Having read the entries, repeat all of them exactly.
>>>
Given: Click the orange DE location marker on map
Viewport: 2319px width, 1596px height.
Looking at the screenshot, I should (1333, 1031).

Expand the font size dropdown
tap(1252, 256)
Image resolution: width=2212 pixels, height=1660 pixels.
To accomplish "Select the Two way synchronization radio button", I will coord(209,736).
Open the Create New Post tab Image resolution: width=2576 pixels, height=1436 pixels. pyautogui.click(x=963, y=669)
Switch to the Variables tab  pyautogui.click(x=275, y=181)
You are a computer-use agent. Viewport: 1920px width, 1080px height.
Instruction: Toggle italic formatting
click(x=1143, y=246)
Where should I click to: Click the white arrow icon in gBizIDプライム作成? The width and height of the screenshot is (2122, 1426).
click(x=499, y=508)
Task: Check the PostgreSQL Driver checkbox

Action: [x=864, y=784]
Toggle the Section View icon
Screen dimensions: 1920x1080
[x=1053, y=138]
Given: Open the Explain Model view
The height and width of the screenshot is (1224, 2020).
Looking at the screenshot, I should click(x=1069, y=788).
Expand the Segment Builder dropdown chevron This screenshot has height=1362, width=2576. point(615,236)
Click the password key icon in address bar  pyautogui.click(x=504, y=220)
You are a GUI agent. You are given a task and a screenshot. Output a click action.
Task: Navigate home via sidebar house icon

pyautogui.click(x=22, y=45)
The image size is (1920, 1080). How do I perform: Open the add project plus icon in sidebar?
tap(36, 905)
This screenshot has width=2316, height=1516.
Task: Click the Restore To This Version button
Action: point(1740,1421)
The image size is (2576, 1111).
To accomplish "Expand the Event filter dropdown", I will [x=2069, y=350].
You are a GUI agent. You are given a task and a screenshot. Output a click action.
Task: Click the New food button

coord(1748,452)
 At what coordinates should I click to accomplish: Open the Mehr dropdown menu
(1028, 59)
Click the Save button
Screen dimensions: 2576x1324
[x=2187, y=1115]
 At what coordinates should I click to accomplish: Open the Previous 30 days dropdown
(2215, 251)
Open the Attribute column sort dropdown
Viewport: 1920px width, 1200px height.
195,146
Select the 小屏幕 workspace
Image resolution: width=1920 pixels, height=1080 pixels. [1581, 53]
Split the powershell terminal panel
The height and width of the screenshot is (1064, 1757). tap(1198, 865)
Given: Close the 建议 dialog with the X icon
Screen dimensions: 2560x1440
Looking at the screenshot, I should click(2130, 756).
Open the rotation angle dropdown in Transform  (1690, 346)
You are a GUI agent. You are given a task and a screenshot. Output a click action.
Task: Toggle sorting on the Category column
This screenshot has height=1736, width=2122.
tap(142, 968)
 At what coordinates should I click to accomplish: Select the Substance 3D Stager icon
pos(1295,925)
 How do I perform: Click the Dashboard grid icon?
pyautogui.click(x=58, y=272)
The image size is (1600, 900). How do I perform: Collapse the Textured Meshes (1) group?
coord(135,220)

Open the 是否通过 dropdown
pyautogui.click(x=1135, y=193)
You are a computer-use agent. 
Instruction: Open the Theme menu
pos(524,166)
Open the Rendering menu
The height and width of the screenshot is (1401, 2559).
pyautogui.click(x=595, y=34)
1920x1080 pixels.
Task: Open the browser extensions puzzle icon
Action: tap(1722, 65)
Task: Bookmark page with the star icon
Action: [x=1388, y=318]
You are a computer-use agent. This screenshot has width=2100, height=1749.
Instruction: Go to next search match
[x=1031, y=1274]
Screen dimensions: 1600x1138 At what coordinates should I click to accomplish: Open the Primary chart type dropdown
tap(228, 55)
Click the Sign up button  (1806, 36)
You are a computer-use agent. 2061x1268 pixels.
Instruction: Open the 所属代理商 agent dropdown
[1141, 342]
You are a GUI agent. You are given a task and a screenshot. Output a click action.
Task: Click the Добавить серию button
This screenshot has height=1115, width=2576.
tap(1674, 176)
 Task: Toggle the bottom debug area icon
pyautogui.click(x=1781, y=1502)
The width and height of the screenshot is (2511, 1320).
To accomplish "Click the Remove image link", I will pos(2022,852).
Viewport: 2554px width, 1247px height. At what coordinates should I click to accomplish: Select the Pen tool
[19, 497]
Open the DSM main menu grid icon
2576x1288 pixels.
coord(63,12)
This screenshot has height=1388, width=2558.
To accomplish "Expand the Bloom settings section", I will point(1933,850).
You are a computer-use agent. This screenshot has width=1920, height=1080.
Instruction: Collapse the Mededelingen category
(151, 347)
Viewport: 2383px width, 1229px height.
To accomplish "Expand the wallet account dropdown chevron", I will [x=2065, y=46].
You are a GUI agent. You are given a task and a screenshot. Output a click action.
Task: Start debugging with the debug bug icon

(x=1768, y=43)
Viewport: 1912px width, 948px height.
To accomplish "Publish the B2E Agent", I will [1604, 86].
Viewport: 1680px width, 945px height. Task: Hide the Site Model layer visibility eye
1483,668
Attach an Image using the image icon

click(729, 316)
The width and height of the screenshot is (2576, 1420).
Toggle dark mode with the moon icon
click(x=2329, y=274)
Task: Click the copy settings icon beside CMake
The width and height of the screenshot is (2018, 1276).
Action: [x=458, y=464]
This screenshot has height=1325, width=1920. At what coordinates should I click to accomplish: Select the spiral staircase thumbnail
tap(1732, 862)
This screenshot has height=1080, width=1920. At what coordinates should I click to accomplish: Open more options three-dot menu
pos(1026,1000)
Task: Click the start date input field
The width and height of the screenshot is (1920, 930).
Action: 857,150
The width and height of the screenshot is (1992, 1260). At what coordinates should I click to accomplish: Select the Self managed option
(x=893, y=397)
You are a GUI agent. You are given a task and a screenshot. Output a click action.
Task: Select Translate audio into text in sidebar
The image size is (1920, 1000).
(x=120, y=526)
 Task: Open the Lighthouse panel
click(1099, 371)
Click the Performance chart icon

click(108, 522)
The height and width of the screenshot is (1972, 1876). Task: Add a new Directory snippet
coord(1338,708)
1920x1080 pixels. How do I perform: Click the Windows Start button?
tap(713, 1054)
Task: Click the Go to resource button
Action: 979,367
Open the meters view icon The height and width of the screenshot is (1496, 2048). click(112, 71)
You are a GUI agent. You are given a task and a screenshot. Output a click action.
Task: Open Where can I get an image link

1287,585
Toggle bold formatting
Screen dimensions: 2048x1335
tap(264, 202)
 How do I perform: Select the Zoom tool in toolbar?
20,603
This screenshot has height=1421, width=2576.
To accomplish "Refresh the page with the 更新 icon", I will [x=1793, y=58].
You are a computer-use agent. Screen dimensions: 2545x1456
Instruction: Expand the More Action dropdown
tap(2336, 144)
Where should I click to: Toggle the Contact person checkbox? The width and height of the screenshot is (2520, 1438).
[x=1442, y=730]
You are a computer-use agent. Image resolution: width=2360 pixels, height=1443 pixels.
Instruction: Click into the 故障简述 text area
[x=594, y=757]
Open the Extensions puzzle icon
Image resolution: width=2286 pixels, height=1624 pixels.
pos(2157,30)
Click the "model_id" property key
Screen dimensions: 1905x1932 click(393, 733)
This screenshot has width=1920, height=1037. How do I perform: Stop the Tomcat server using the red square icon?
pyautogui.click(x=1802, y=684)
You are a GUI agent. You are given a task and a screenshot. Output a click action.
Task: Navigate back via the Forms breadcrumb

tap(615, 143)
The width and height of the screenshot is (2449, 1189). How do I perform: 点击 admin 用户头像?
<<<
→ Solution for this exercise
Given: Click the orange DE location marker on map
Viewport: 2319px width, 1596px height.
Looking at the screenshot, I should (1333, 1031).

Expand the font size dropdown
tap(1252, 256)
Image resolution: width=2212 pixels, height=1660 pixels.
To accomplish "Select the Two way synchronization radio button", I will coord(209,736).
Open the Create New Post tab Image resolution: width=2576 pixels, height=1436 pixels. pyautogui.click(x=963, y=669)
Switch to the Variables tab  pyautogui.click(x=275, y=181)
You are a computer-use agent. Viewport: 1920px width, 1080px height.
Instruction: Toggle italic formatting
click(x=1143, y=246)
Where should I click to: Click the white arrow icon in gBizIDプライム作成? The width and height of the screenshot is (2122, 1426).
click(x=499, y=508)
Task: Check the PostgreSQL Driver checkbox

Action: [x=864, y=784]
Toggle the Section View icon
Screen dimensions: 1920x1080
[x=1053, y=138]
Given: Open the Explain Model view
The height and width of the screenshot is (1224, 2020).
Looking at the screenshot, I should click(x=1069, y=788).
Expand the Segment Builder dropdown chevron This screenshot has height=1362, width=2576. point(615,236)
Click the password key icon in address bar  pyautogui.click(x=504, y=220)
You are a GUI agent. You are given a task and a screenshot. Output a click action.
Task: Navigate home via sidebar house icon

pyautogui.click(x=22, y=45)
The image size is (1920, 1080). How do I perform: Open the add project plus icon in sidebar?
tap(36, 905)
This screenshot has width=2316, height=1516.
Task: Click the Restore To This Version button
Action: point(1740,1421)
The image size is (2576, 1111).
To accomplish "Expand the Event filter dropdown", I will [x=2069, y=350].
You are a GUI agent. You are given a task and a screenshot. Output a click action.
Task: Click the New food button

coord(1748,452)
 At what coordinates should I click to accomplish: Open the Mehr dropdown menu
(1028, 59)
Click the Save button
Screen dimensions: 2576x1324
[x=2187, y=1115]
 At what coordinates should I click to accomplish: Open the Previous 30 days dropdown
(2215, 251)
Open the Attribute column sort dropdown
Viewport: 1920px width, 1200px height.
195,146
Select the 小屏幕 workspace
Image resolution: width=1920 pixels, height=1080 pixels. [1581, 53]
Split the powershell terminal panel
The height and width of the screenshot is (1064, 1757). tap(1198, 865)
Given: Close the 建议 dialog with the X icon
Screen dimensions: 2560x1440
Looking at the screenshot, I should click(2130, 756).
Open the rotation angle dropdown in Transform  (1690, 346)
You are a GUI agent. You are given a task and a screenshot. Output a click action.
Task: Toggle sorting on the Category column
This screenshot has height=1736, width=2122.
tap(142, 968)
 At what coordinates should I click to accomplish: Select the Substance 3D Stager icon
pos(1295,925)
 How do I perform: Click the Dashboard grid icon?
pyautogui.click(x=58, y=272)
The image size is (1600, 900). How do I perform: Collapse the Textured Meshes (1) group?
coord(135,220)

Open the 是否通过 dropdown
pyautogui.click(x=1135, y=193)
You are a computer-use agent. 
Instruction: Open the Theme menu
pos(524,166)
Open the Rendering menu
The height and width of the screenshot is (1401, 2559).
pyautogui.click(x=595, y=34)
1920x1080 pixels.
Task: Open the browser extensions puzzle icon
Action: tap(1722, 65)
Task: Bookmark page with the star icon
Action: [x=1388, y=318]
You are a computer-use agent. This screenshot has width=2100, height=1749.
Instruction: Go to next search match
[x=1031, y=1274]
Screen dimensions: 1600x1138 At what coordinates should I click to accomplish: Open the Primary chart type dropdown
tap(228, 55)
Click the Sign up button  (1806, 36)
You are a computer-use agent. 2061x1268 pixels.
Instruction: Open the 所属代理商 agent dropdown
[1141, 342]
You are a GUI agent. You are given a task and a screenshot. Output a click action.
Task: Click the Добавить серию button
This screenshot has height=1115, width=2576.
tap(1674, 176)
 Task: Toggle the bottom debug area icon
pyautogui.click(x=1781, y=1502)
The width and height of the screenshot is (2511, 1320).
To accomplish "Click the Remove image link", I will pos(2022,852).
Viewport: 2554px width, 1247px height. At what coordinates should I click to accomplish: Select the Pen tool
[19, 497]
Open the DSM main menu grid icon
2576x1288 pixels.
coord(63,12)
This screenshot has height=1388, width=2558.
To accomplish "Expand the Bloom settings section", I will point(1933,850).
You are a computer-use agent. This screenshot has width=1920, height=1080.
Instruction: Collapse the Mededelingen category
(151, 347)
Viewport: 2383px width, 1229px height.
To accomplish "Expand the wallet account dropdown chevron", I will [x=2065, y=46].
You are a GUI agent. You are given a task and a screenshot. Output a click action.
Task: Start debugging with the debug bug icon

(x=1768, y=43)
Viewport: 1912px width, 948px height.
To accomplish "Publish the B2E Agent", I will [1604, 86].
Viewport: 1680px width, 945px height. Task: Hide the Site Model layer visibility eye
1483,668
Attach an Image using the image icon

click(729, 316)
The width and height of the screenshot is (2576, 1420).
Toggle dark mode with the moon icon
click(x=2329, y=274)
Task: Click the copy settings icon beside CMake
The width and height of the screenshot is (2018, 1276).
Action: [x=458, y=464]
This screenshot has height=1325, width=1920. At what coordinates should I click to accomplish: Select the spiral staircase thumbnail
tap(1732, 862)
This screenshot has height=1080, width=1920. At what coordinates should I click to accomplish: Open more options three-dot menu
pos(1026,1000)
Task: Click the start date input field
The width and height of the screenshot is (1920, 930).
Action: 857,150
The width and height of the screenshot is (1992, 1260). At what coordinates should I click to accomplish: Select the Self managed option
(x=893, y=397)
You are a GUI agent. You are given a task and a screenshot. Output a click action.
Task: Select Translate audio into text in sidebar
The image size is (1920, 1000).
(x=120, y=526)
 Task: Open the Lighthouse panel
click(1099, 371)
Click the Performance chart icon

click(108, 522)
The height and width of the screenshot is (1972, 1876). Task: Add a new Directory snippet
coord(1338,708)
1920x1080 pixels. How do I perform: Click the Windows Start button?
tap(713, 1054)
Task: Click the Go to resource button
Action: 979,367
Open the meters view icon The height and width of the screenshot is (1496, 2048). click(112, 71)
You are a GUI agent. You are given a task and a screenshot. Output a click action.
Task: Open Where can I get an image link

1287,585
Toggle bold formatting
Screen dimensions: 2048x1335
tap(264, 202)
 How do I perform: Select the Zoom tool in toolbar?
20,603
This screenshot has height=1421, width=2576.
To accomplish "Refresh the page with the 更新 icon", I will [x=1793, y=58].
You are a computer-use agent. Screen dimensions: 2545x1456
Instruction: Expand the More Action dropdown
tap(2336, 144)
Where should I click to: Toggle the Contact person checkbox? The width and height of the screenshot is (2520, 1438).
[x=1442, y=730]
You are a computer-use agent. Image resolution: width=2360 pixels, height=1443 pixels.
Instruction: Click into the 故障简述 text area
[x=594, y=757]
Open the Extensions puzzle icon
Image resolution: width=2286 pixels, height=1624 pixels.
pos(2157,30)
Click the "model_id" property key
Screen dimensions: 1905x1932 click(393, 733)
This screenshot has width=1920, height=1037. How do I perform: Stop the Tomcat server using the red square icon?
pyautogui.click(x=1802, y=684)
You are a GUI agent. You are given a task and a screenshot. Output a click action.
Task: Navigate back via the Forms breadcrumb

tap(615, 143)
The width and height of the screenshot is (2449, 1189). How do I perform: 点击 admin 用户头像?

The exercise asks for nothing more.